Bisnis.com, JAKARTA – Performa reksa dana saham terus mencatatkan pertumbuhan positif memasuki September 2022. Meski demikian, potensi kenaikan inflasi, perlambatan ekonomi global, dan kenaikan suku bunga The Fed membayangi kinerja instrumen ini ke depannya.
Laporan dari Infovesta Utama pada Senin (5/9/2022) menyebutkan, kinerja reksa dana saham selama periode 26 Agustus-2 September terpantau naik 0,54 persen, sementara itu reksa dana campuran juga terpantau menguat 0,45 persen. Kenaikan tersebut terjadi seiring performa positif Indeks Harga Saham Gabungan (IHSG).
Sepanjang pekan lalu, IHSG menguat sebesar 0,59 persen di level 7.177. Penguatan IHSG ditopang oleh naiknya harga saham pada sektor energi sejalan dengan kenaikan harga batu bara. Selain itu, rilis data beberapa emiten pada kuartal II/2022 juga tercatat memberikan kinerja cukup baik.
“Kenaikan pasar saham juga didukung rilis data inflasi yang mengalami penurunan sebesar 4,69 persen pada Agustus dibandingkan pada bulan Juli sebesar 4,94 persen di bawah konsensus pasar,” jelasnya.
Dengan kondisi pasar saat ini, kinerja IHSG telah mengalami pertumbuhan sebesar 9,05 persen secara year-to-date (ytd) sementara reksa dana saham membukukan return 2,61 persen ytd. Kenaikan reksa dana saham dan IHSG terutama disumbangkan oleh sektor energi, seiring dengan kelanjutan perang antara Rusia dan Ukraina yang memicu kenaikan harga beberapa komoditas, terutama energi.

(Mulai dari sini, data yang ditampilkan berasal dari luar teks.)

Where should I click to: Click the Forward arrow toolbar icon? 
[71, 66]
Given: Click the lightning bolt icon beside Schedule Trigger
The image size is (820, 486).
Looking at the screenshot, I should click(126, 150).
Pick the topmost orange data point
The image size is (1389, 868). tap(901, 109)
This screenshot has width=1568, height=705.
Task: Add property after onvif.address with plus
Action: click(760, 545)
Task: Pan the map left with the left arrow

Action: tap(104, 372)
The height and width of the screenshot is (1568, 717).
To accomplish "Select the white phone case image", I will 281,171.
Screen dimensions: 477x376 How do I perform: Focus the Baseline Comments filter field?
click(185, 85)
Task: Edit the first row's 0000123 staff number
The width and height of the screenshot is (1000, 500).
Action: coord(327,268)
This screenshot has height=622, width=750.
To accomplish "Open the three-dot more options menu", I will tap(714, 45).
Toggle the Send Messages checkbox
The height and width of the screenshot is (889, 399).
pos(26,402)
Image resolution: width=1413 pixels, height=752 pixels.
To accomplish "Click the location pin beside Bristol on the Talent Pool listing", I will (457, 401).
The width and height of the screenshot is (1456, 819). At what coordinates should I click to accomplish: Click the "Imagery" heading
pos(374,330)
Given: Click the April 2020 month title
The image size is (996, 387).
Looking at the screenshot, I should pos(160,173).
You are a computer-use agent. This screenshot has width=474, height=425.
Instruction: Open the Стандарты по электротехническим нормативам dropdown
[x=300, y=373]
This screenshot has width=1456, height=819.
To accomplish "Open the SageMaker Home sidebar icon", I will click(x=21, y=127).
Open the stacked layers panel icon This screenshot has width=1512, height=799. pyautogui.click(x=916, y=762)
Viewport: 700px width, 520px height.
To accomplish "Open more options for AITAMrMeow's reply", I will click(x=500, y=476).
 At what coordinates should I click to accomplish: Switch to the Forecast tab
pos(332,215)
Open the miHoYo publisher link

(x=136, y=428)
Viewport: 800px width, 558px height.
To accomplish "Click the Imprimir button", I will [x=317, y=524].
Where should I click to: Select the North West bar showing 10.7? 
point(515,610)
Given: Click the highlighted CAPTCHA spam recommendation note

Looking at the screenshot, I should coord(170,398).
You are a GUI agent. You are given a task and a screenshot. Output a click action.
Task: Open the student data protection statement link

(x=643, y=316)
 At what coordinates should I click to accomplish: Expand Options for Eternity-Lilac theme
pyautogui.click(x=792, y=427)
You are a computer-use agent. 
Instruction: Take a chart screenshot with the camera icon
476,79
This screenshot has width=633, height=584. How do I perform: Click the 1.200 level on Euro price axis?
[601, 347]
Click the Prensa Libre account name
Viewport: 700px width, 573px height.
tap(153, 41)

Meski demikian, ke depannya investor perlu mencermati data kenaikan inflasi inti. Pada Agustus lalu, inflasi inti naik ke level 3,04 persen dibandingkan bulan sebelumnya. Hal ini seiring dengan kenaikan harga pada sektor jasa akibat dari meningkatnya daya beli masyarakat. Oleh karena itu, inflasi inti telah melewati target dari Bank Indonesia sebesar 3 persen.
Baca Juga
“Seiring dengan naiknya tingkat inflasi inti kekhawatiran pasar juga meningkat, dimana jika BI menaikan tingkat suku bunganya lebih agresif akan menjadi sentimen negatif bagi pasar,” jelasnya.
Sementara dari sisi global, kenaikan suku bunga The Fed, efek lockdown di China, dan berlanjutnya perlambatan ekonomi global juga dapat menjadi perhatian investor. Pada pekan lalu, beberapa negara melaporkan rilis data PMI Manufaktur yang mengalami perlambatan ke level terendah sejak awal pandemi.
Pada Jumat malam pekan lalu, rilis data ketenagakerjaan Amerika Serikat menunjukan perlambatan seiring dengan meningkatnya angka pengangguran yang naik dari level 3,5 persen ke level 3,7 persen.